Lucas e Clayderman sono dei truffatori che si guadagnano da vivere cercando di spillare più soldi possibili alle loro vittime. La loro amicizia si è incrinata, come spesso accade, per via di una donna, la bella Veronica, che ha deciso di seguire il secondo dei due, ora pianista in una lussuosa nave da crociera dove lei stessa lavora come cantante. Quando a bordo scoprono che si è imbarcato l'anziano Antonio, un mite panettiere che ha visto la propria vita cambiare in seguito alla vincita di 160 milioni di euro al lotto, entrambi gli uomini cercano di mettere le mani sull'ingente gruzzolo.
Lucas si finge così un passeggero reduce dalla tragica scomparsa della moglie e con una figlia gravemente malata, mentre Clayderman tenta di avvicinarsi in ogni modo possibile all'obiettivo. La contemporanea presenza degli ex-soci getta nuovamente il dubbio in Veronica su chi scegliere, mentre il povero Antonio riceve le attenzioni di una coetanea e la famiglia del milionario ne combina di tutti i colori nella speranza di sfruttare il fresco patrimonio paterno.
In Yucatán il viaggio in nave si trasforma così in un'incredibile avventura nella quale, tra tradimenti e colpi di scena, chiunque si troverà a fare i conti con il proprio passato e con crisi di coscienza.
La nave più pazza del mondo?
Grande successo nei cinema nazionali, la nuova commedia di Daniel Monzón (conosciuto anche dal pubblico italiano per il prison-movie cult Cella 211) tenta di rinvigorire il filone dei titoli ambientati a bordo di navi da crociera dalle riprese realmente avvenute su una di queste in giro per il mondo, con i passeggeri paganti utilizzati come comparse.
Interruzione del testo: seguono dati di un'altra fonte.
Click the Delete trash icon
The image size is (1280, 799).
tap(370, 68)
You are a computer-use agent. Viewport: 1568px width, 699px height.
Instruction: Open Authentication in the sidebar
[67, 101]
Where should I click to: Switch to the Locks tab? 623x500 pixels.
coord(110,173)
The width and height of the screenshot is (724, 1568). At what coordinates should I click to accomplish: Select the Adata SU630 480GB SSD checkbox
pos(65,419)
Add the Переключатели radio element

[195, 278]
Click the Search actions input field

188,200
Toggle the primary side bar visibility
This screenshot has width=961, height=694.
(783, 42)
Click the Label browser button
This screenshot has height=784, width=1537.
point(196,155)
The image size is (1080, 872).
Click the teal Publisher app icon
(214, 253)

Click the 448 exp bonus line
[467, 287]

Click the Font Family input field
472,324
Dopo un inizio accattivante, con la sfida tra due ladri/truffatori divisi per l'amore di una donna, il film si perde però su un eccessivo accumulo di personaggi e situazioni che portano la durata complessiva a oltre due ore di visione, con diversi tempi morti che vi fanno capolino all'interno. Tra cinismo all'acqua di rose e leggerezza, Yucatán (disponibile nel catalogo di Netflix come originale) si risolve in una serie di cliché che conducono all'inevitabile lieto-fine, pur condito da parziali note amare, e il moralismo a prova di grande pubblico ne esce ancora una volta vincitore.
Acque calme
Non mancano certo momenti divertenti all'interno di questa storia sui generis, con diverse citazioni ad altri classici del cinema (da Titanic a Non aprite quella porta) rivisitati in chiave parodica, ma il senso d'insieme viene castrato dalla mancanza di una maggiore cattiveria che avrebbe potuto donare ulteriori sfumature a un racconto che, a conti fatti, è solo l'ennesima riproposizione di una storia già vista e rivista in decine di produzioni a tema. E così, tra sfide alla roulette russa, improbabili rapimenti, corse a rotte di collo su scassati pullman e diatribe amorose sempre più forzate e improbabili, Yucatán si rivela una sorta di operazione copia/incolla priva della necessaria personalità, risultando più anonimo delle aspettative. A infondere un po' di carisma agli stereotipati personaggi ci pensa l'ottimo ed eterogeneo cast capitanato da Luis Tosar, attore feticcio del regista e vera e propria star della scena iberica: i suoi duetti/schermaglie col rivale Rodrigo de la Serna o con la bella Stephanie Cayo rimangono tra i momenti migliori di una pellicola che si adagia sui leit-motiv di genere senza mostrare il coraggio adatto per raccontare qualcosa di nuovo.
Una nave da crociera, due truffatori un tempo soci e ora divisi per amore di una donna e un anziano milionario, fresco vincitore della lotteria, da ingannare a ogni costo: su una base narrativa relativamente semplice, il regista spagnolo Daniel Monzón tenta di rinverdire il filone dei titoli ambientati a bordo di un'imbarcazione ma, nonostante il fresco e accattivante cast, il risultato cede a diverse banalità nell'accumulo di situazioni dove il numeroso gruppo di personaggi si trova impegnato. Tra una leggerezza a prova di grande pubblico, pur con una manciata di passaggi effettivamente divertenti, e prevedibili colpi di scena, Yucatán soffre inoltre dell'eccessiva durata, con oltre due ore di visione che avrebbero necessitato di una sfoltita di almeno mezz'ora per risultare più incisive.